How We Failed at OpenStack - Equinix Metal Cloud Provider

Early last summer, Zac reached out to me about building a modern, from-the-ground-up bare metal cloud hosting platform. Having spent the vast majority of my working life building, supporting or using scalable infrastructure services, I was intrigued, but asked myself - was this really needed? Weren’t there plenty of good IaaS services around?

As the conversation developed, I eventually agreed that many of the public cloud services were not user friendly and had an overly high barrier to usage. Moreover, I was an early Docker adopter and knew that the coming wave of container-powered application deployments would make high quality bare metal servers exponentially more useful in the DevOps toolbox. And yet, virtualization specific public clouds and legacy dedicated hosting providers weren’t positioned well to meet the growing demand for flexible physical hardware. I decided there was work to be done - so my journey began as I hopped aboard the Packet Express!

Over in Install Land...

As I dove head-first into Packet, I spent some time taking another look into the current state of the art for deployment and cloud automation. I checked out bespoke installers, all the open source cloud platforms and what it’d take to architect our own suite of services from the ground up.
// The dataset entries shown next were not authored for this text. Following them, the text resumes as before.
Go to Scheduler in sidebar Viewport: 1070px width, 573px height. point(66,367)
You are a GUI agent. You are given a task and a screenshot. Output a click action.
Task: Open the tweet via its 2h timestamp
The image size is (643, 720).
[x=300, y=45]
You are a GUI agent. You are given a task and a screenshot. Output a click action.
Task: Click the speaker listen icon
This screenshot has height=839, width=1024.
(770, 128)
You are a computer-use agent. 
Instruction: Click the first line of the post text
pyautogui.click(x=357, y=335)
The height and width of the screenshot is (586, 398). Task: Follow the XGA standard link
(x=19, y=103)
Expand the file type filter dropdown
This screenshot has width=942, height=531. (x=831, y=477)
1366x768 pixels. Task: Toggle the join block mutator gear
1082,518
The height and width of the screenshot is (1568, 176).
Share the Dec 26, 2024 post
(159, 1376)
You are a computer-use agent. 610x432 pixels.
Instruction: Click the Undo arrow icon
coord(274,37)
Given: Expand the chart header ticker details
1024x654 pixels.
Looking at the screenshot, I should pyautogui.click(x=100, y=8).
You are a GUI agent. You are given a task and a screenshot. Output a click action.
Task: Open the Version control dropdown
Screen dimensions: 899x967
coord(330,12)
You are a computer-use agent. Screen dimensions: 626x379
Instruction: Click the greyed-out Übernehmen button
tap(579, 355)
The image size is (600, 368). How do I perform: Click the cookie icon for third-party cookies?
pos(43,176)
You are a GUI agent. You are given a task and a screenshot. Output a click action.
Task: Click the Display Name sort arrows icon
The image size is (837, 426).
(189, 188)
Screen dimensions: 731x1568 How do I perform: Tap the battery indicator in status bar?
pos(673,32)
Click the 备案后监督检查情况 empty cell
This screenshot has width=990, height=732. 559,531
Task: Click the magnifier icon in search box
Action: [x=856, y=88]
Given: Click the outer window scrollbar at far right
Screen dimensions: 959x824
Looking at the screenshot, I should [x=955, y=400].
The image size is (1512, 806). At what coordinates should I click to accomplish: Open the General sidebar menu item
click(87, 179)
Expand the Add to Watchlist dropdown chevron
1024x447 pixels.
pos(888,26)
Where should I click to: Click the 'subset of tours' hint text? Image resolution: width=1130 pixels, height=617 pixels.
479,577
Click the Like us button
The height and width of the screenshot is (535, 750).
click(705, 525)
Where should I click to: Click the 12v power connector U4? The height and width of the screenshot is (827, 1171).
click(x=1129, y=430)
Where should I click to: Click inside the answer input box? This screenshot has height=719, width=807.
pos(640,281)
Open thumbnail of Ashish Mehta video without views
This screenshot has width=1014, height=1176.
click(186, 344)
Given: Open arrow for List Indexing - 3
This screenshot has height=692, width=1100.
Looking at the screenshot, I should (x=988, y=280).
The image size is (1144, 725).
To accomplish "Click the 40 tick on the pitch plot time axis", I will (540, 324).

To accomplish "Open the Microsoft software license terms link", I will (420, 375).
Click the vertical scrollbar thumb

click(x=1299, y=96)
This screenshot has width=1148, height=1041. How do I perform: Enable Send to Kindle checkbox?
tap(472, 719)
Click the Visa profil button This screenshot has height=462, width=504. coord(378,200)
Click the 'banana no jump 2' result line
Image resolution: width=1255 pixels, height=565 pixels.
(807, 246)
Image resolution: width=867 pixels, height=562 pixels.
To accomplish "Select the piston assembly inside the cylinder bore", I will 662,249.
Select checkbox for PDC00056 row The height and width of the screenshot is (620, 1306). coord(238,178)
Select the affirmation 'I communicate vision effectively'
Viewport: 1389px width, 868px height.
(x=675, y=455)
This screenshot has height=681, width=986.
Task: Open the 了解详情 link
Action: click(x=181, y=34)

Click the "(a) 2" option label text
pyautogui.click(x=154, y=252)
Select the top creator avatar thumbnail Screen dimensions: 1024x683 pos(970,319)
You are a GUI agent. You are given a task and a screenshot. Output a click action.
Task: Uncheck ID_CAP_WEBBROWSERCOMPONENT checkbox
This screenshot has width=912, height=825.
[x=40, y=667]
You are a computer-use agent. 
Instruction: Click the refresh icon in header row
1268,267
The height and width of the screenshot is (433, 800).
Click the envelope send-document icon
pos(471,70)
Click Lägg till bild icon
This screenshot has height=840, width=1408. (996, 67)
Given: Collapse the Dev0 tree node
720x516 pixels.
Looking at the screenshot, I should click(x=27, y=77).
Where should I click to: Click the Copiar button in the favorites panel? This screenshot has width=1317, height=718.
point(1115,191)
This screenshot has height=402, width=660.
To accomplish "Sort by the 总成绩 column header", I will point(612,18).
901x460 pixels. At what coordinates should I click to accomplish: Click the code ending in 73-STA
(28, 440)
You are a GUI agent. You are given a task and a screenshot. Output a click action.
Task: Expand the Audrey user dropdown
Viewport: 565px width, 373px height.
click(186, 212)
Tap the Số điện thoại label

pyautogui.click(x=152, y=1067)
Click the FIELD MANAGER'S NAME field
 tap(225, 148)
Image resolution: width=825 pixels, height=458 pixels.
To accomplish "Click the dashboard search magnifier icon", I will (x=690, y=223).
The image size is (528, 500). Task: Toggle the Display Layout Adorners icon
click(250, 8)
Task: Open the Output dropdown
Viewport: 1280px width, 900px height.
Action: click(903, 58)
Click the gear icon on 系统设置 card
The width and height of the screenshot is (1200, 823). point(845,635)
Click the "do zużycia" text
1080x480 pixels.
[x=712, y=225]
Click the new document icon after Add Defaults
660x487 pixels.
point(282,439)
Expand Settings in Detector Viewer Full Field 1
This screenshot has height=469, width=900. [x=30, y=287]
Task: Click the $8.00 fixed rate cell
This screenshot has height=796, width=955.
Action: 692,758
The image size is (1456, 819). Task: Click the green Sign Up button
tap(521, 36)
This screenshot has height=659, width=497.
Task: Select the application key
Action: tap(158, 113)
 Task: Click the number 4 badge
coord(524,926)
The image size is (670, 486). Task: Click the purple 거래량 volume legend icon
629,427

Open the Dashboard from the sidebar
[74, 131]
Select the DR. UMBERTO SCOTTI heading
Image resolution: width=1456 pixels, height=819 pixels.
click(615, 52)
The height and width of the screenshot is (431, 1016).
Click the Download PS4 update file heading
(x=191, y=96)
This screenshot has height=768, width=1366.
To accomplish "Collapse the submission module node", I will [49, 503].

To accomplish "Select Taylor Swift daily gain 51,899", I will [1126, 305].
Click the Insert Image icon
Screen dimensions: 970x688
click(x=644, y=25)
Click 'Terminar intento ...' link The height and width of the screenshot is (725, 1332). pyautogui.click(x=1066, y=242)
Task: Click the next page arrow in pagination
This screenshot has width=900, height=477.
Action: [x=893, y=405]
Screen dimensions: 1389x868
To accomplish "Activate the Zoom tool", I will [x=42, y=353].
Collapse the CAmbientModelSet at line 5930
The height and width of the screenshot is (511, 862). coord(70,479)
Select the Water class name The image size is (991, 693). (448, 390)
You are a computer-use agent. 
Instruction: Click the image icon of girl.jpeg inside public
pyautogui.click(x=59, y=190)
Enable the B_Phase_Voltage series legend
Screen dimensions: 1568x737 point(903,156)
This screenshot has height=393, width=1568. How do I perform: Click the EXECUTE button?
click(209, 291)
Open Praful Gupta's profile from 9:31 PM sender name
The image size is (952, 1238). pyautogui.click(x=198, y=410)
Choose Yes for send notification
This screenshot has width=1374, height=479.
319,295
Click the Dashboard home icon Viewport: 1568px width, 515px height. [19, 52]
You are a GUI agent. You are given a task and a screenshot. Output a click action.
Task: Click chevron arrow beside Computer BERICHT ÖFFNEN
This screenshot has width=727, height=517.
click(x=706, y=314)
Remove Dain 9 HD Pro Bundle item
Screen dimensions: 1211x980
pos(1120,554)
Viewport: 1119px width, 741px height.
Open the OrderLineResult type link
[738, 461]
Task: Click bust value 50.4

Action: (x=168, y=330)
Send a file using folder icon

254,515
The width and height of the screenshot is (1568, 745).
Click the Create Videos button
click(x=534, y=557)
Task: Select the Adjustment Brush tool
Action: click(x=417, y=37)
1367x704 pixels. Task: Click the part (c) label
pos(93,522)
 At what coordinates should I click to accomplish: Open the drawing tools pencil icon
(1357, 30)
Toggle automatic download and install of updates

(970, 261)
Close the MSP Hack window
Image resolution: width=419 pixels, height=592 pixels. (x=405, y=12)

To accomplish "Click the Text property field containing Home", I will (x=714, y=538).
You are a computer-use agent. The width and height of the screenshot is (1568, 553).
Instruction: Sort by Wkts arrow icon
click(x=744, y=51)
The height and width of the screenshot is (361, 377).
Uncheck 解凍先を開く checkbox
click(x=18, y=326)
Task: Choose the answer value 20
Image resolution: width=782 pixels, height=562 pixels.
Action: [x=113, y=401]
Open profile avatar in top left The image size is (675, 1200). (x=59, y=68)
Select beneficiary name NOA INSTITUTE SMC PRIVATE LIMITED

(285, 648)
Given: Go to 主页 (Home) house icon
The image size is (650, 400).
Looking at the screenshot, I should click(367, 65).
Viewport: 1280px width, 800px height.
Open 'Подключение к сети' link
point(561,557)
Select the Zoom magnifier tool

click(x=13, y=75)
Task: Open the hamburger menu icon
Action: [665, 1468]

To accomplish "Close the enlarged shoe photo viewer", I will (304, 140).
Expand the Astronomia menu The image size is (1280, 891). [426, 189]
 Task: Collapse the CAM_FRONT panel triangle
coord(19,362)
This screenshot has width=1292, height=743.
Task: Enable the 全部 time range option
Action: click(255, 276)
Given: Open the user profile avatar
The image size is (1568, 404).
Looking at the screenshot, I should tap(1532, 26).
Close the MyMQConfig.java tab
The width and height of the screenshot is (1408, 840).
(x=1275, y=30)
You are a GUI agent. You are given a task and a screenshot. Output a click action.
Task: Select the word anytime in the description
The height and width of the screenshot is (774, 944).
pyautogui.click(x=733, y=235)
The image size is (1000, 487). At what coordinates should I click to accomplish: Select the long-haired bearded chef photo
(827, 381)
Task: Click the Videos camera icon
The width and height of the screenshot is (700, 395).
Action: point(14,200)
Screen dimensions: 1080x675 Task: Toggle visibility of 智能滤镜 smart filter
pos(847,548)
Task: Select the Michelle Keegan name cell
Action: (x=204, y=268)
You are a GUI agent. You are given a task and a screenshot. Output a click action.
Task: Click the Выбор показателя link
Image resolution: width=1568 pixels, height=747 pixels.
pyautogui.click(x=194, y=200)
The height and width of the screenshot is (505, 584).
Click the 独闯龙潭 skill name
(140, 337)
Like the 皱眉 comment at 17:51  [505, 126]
During my time at Voxel, a cloud hosting platform acquired by Internap, we had built much of our software stack and had experienced both the benefits and the consequences of owning our own software platform. It seems like installing servers should be pretty simple - you get it right once and off you go, right? Wrong! There are countless networking “gotchas”, ongoing hardware changes and a myriad of OS differences to tackle in providing a truly automated service layer for customers. Installing, managing and securing thousands of servers at scale and doing so within Zac’s mandate (“5 minutes or less, every time!”) was something I wasn’t taking lightly.

To help Packet meet its goal of operating thousands of installs 24/7 and be up and running in a few short months, I became interested in leveraging OpenStack’s innovations in infrastructure plumbing as building blocks for our services: network automation, IP management, installation routines, hardware lifecycle, and (of course!) installations. If I could rely on these core components of OpenStack, then my team and I could focus more of our efforts on adding value to users with things like hardware profiling and container support.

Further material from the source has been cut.